*** Given data ***

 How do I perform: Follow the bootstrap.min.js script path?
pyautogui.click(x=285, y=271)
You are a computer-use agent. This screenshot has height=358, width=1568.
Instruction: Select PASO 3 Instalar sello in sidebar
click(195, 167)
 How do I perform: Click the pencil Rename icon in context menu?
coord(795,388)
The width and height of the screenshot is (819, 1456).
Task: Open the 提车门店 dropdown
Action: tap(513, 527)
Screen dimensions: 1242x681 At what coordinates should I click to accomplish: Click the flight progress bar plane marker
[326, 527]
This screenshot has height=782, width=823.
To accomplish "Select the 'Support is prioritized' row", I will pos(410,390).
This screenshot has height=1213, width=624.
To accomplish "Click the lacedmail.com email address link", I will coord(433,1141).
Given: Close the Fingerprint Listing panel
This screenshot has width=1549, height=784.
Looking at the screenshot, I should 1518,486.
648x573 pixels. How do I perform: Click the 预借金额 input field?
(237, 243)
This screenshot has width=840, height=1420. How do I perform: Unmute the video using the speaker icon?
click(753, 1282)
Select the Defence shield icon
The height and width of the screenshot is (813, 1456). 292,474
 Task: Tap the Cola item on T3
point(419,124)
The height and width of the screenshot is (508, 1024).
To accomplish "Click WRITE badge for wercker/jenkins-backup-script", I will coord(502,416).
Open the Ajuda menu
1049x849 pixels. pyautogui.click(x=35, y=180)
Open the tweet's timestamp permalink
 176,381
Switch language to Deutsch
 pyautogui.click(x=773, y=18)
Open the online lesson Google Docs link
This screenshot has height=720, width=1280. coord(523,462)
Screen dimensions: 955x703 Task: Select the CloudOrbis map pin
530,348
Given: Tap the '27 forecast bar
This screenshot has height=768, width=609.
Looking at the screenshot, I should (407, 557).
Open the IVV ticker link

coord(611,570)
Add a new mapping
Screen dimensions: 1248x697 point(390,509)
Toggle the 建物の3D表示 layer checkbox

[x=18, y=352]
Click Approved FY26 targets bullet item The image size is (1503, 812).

*** End of Given data ***

● **Required action**: Give back the records above exactly, limited to the lines between the one holding "This screenshot has width=840, height=1420." and the one holding "Given: Tap the '27 forecast bar", inclusive.

● **Result for this task**:
This screenshot has width=840, height=1420. How do I perform: Unmute the video using the speaker icon?
click(753, 1282)
Select the Defence shield icon
The height and width of the screenshot is (813, 1456). 292,474
 Task: Tap the Cola item on T3
point(419,124)
The height and width of the screenshot is (508, 1024).
To accomplish "Click WRITE badge for wercker/jenkins-backup-script", I will coord(502,416).
Open the Ajuda menu
1049x849 pixels. pyautogui.click(x=35, y=180)
Open the tweet's timestamp permalink
 176,381
Switch language to Deutsch
 pyautogui.click(x=773, y=18)
Open the online lesson Google Docs link
This screenshot has height=720, width=1280. coord(523,462)
Screen dimensions: 955x703 Task: Select the CloudOrbis map pin
530,348
Given: Tap the '27 forecast bar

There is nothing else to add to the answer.